Saray-AKP iktidarının 2011’den bu yana Suriye’de işlediği her suçtan bir örneğin topluca yer aldığı, ertelenmiş krizlerin düğümlendiği vilayettir İdlip. Sınırsız destek verilen cihatçılar da burada, mültecileştirilerek Batı’ya karşı koz olarak kullanılan siviller de. Cihatçılara kalkan edilen, ölümleri üzerinden siyaset yapılabilen askerler de burada.

Ama gelin önce başlığı açalım: İdlip’te neden mızrak çuvala sığmıyor?

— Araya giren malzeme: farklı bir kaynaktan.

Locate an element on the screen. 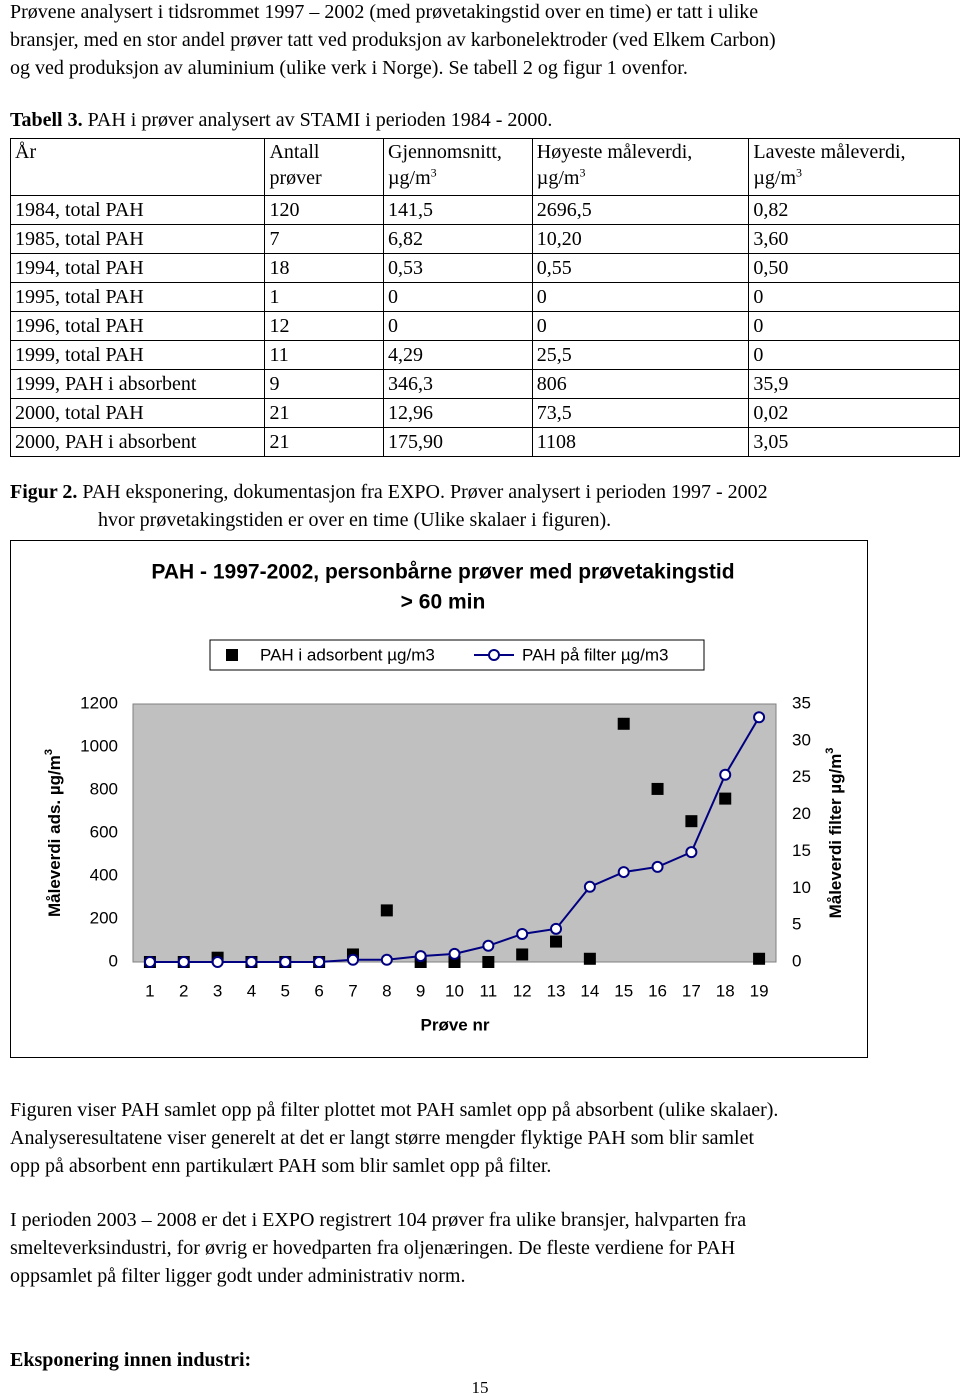 The width and height of the screenshot is (960, 1398). header-sup: 3 is located at coordinates (582, 172).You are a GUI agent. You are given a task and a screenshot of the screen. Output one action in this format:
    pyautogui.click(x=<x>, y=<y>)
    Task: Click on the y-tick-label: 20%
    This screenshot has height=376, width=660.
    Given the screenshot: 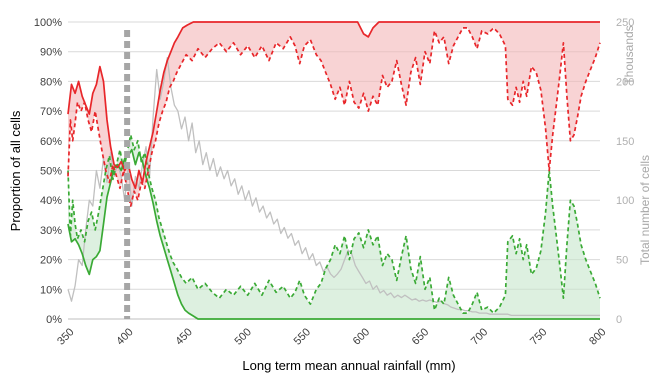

AKP, 17 Eylül 2018 tarihli Soçi Mutabakatı kapsamında üzerine aldığı taahhütleri yerine getirmedi; Heyet-i Tahrir’uş Şam (HTŞ) ile kendi kontrolündeki grupları ayıramadı, temas hattını ağır silahlardan arındıramadı ve Halep-Şam (M5) ile Halep-Lazkiye (M4) otoyollarının açılmasını sağlayamadı. HTŞ, İdlip’in yüzde 90’ını kontrol etmeye, AKP destekli gruplarla birlikte Suriye ve Rus askerlerini hedef almaya devam etti. Böylece Rusya ve Suriye’nin operasyonları da kaçınılmaz hale geldi.

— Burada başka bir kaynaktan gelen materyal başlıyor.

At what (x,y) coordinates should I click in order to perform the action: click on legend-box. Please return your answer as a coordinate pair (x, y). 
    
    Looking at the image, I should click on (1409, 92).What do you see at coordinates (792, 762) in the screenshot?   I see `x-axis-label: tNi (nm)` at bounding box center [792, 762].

AKP’nin hamlesi ters tepti

Rusya’nın hava desteğiyle 24 Ocak’ta operasyonlara başlayan Suriye ordusu ve müttefikleri, dört gün sonra “cihatçıların kalesi” Maarat el-Numan’ı alınca AKP de İdlip’teki cihatçıları kurtarmak için üç hamle yaptı.

İlki; İdlip’i büyük ölçüde kontrol eden HTŞ ile AKP destekli cihatçı gruplar arasındaki ihtilafların giderilmesi oldu. HTŞ, Afrin ve “Fırat Kalkanı” bölgesindeki cihatçıların, İdlip’teki çatışmalara dahil olmasını engellediği yönündeki haberleri 29 Ocak’ta yalanladı ve sonrasında AKP destekli cihatçıların çatışmalara dahli arttı. MİT’in bu konuda arabuluculuk üstlenmiş olması muhtemel. Ayrıca devam eden süreçte Suriye ordusuna yönelik tanksavar, roket ve topçu saldırılarının artması da cihatçılara mühimmat sevkıyatına işaret ediyor.

İkincisi; 28 Ocak’ta Milli Savunma Bakanlığı, İdlip’teki TSK gözlem noktalarına yönelik girişimlere karşılık verileceğini açıkladı ve bunu takiben bölgeye tanklar, obüsler, zırhlı araçlar ve personel taşıyıcılardan oluşan en az 320 araçlık büyük bir sevkıyat yapıldı. TSK, Maarat el-Numan’dan sonra Serakib’e ilerleyen Suriye ordusunu durdurmak için bu kentin çevresine dört yeni gözlem noktası kurdu. Serakib, Halep-Lazkiye (M4) ve Halep-Şam (M5) otoyollarının kavşağında bulunduğu için stratejik öneme sahip.

Üçüncüsü; Tayyip Erdoğan’ın Rusya’yı Soçi’ye sadık olmamakla suçlayıp “Bundan sonra ne gerekiyorsa biz de bunu yapacağız” demesinin ardından, 1 Şubat’ta “Fırat Kalkanı” bölgesinde yer alan El-Bab’daki cihatçı gruplar Suriye ordusuna saldırdı. Ancak bu hamle ters tepti ve Suriye ordusu YPG’yle birlikte cihatçılara karşı saldırı başlattı. Hatta bunun üzerine bölgeye doğru hareketlenen Türk F-16’larına Rus savaş uçaklarının engel olduğu öne sürüldü. Aynı gün HTŞ ve müttefiklerinin Halep kırsalındaki saldırılarında ise Rus Özel Kuvvetleri mensubu 4 asker öldürüldü. Bu bardağı taşıran son damla oldu ve 2 Şubat’ın ilk saatlerinde Rus savaş uçakları El-Bab kent merkezini vurdu.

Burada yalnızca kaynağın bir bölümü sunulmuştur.